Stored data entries
┏━━
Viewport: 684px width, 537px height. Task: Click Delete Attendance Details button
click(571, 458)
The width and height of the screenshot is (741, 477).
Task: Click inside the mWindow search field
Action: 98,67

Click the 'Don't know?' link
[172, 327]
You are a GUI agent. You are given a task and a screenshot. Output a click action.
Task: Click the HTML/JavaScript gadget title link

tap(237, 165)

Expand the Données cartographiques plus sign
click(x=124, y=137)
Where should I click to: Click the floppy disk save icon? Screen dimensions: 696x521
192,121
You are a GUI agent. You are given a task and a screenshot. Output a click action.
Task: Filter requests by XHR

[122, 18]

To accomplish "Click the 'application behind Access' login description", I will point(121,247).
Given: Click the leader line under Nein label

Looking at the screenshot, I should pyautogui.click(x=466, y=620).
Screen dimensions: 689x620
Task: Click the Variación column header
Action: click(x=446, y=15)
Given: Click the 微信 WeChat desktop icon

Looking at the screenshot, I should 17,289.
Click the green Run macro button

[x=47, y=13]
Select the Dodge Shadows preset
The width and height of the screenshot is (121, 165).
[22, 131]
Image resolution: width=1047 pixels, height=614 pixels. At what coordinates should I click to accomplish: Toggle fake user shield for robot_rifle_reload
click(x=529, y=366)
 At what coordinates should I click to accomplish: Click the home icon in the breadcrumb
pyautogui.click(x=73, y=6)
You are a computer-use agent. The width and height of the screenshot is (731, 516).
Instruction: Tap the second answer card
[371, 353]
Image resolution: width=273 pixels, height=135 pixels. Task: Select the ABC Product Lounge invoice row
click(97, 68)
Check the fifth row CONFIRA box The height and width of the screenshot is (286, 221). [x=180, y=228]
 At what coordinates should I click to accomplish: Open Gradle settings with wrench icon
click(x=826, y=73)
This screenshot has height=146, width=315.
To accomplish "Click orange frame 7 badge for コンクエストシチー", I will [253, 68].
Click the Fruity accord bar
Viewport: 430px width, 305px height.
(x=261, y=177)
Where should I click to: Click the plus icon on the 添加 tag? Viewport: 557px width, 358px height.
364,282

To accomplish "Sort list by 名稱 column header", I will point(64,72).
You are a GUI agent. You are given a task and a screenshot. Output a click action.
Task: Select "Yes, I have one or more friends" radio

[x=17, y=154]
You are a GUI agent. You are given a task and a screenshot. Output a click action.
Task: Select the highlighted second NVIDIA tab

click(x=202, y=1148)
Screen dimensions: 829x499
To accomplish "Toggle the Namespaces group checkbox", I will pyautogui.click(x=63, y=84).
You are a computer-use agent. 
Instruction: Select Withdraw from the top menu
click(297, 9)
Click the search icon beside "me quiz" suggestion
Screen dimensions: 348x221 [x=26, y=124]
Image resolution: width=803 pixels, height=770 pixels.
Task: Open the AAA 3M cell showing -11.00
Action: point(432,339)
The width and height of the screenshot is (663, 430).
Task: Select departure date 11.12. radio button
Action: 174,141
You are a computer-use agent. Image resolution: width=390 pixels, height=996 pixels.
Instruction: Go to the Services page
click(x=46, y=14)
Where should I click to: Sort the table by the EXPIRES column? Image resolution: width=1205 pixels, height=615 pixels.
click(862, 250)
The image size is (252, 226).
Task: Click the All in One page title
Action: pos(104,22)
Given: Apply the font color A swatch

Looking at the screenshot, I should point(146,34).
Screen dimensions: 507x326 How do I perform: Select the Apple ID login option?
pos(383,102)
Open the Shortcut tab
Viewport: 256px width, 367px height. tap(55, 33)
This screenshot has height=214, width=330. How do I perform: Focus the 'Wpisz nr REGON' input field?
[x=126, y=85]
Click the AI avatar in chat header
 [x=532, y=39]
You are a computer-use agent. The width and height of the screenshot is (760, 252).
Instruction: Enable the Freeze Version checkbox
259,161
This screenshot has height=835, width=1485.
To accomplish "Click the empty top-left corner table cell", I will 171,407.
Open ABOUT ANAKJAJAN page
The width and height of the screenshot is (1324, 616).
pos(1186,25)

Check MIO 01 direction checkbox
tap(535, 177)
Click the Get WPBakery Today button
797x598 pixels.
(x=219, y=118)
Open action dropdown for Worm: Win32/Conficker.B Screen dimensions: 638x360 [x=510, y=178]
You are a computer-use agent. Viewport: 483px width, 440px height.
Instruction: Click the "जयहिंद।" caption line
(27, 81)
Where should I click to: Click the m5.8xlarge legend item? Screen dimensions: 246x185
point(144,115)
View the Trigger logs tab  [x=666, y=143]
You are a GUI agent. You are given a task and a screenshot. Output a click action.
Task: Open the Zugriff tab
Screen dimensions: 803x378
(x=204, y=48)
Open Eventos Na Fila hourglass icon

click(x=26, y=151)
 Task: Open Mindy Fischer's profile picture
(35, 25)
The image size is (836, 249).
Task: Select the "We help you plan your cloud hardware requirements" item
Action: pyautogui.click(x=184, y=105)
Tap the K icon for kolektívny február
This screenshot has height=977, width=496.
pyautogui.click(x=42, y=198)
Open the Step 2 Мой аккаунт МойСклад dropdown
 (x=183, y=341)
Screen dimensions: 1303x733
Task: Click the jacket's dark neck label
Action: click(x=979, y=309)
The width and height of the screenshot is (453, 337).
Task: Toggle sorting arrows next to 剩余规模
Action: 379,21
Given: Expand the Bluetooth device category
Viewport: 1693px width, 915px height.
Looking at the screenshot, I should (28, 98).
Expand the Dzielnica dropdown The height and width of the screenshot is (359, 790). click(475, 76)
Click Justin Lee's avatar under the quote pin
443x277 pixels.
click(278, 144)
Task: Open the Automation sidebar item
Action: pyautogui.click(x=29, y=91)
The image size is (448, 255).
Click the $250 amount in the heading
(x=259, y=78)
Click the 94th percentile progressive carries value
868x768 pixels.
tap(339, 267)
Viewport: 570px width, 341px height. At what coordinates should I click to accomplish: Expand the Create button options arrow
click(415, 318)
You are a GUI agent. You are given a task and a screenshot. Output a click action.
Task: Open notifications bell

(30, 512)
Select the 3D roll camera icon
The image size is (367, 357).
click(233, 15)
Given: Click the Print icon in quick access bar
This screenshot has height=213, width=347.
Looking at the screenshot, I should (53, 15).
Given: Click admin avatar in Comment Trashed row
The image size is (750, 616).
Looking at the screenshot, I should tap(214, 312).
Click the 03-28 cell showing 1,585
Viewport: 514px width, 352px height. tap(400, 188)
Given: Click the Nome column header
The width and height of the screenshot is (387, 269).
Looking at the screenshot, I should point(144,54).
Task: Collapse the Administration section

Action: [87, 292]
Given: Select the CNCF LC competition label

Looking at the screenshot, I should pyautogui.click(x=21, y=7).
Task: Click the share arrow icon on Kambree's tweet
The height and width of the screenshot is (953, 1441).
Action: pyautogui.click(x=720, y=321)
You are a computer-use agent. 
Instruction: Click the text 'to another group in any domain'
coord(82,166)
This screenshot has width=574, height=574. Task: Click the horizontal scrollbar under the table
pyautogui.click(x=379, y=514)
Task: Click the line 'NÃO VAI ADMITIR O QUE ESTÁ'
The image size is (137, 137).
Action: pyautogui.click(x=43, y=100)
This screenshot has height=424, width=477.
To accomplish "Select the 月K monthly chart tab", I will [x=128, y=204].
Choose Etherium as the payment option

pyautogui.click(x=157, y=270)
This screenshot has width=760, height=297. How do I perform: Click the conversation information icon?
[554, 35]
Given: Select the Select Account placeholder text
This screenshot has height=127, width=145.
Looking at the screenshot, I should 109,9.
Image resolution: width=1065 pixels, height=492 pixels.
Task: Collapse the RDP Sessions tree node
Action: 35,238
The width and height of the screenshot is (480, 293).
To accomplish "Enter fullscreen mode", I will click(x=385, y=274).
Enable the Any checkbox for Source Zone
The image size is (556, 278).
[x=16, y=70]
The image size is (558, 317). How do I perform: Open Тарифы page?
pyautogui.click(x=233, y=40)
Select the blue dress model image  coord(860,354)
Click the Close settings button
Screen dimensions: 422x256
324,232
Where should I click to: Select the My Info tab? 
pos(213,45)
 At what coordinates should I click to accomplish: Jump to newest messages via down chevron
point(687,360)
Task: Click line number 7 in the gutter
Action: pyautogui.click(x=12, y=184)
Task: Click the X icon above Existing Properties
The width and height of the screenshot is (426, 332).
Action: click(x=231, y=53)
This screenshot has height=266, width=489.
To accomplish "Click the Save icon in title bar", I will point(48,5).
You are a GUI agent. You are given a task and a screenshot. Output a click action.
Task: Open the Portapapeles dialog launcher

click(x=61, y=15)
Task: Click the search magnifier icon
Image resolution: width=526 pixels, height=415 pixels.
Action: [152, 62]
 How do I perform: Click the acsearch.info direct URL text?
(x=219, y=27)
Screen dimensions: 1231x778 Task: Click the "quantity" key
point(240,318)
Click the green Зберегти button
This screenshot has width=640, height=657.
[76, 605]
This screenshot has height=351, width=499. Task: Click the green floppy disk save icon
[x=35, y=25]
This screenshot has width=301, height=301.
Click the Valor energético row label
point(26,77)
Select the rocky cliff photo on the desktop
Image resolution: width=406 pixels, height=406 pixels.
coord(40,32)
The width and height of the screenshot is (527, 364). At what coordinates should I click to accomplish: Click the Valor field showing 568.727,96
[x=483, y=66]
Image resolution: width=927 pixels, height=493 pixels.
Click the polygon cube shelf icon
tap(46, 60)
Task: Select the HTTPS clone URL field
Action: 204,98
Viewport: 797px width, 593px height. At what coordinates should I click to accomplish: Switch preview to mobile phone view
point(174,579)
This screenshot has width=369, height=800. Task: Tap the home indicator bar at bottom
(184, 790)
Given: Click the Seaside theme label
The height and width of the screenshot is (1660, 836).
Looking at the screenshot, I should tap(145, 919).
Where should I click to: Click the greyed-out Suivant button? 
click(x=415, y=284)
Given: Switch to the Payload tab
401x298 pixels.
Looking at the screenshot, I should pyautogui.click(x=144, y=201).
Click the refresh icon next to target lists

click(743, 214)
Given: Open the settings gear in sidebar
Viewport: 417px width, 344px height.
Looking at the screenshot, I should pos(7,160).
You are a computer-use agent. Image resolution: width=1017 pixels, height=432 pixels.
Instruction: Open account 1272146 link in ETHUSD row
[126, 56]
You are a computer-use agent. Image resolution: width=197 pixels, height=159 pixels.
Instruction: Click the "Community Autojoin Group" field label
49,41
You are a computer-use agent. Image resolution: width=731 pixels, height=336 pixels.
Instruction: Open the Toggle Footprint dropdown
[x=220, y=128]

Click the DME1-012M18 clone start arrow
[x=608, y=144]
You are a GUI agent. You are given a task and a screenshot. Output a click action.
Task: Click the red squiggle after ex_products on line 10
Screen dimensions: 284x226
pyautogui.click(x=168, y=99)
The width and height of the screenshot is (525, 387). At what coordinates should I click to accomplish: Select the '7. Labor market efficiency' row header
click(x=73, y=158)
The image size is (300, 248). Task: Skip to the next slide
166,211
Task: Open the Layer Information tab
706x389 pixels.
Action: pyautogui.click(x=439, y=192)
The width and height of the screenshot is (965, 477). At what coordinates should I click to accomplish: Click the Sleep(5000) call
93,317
┗━━
» What this task involves: Only a number is expected here: how many lines of the records above contain "computer".

» Result: 9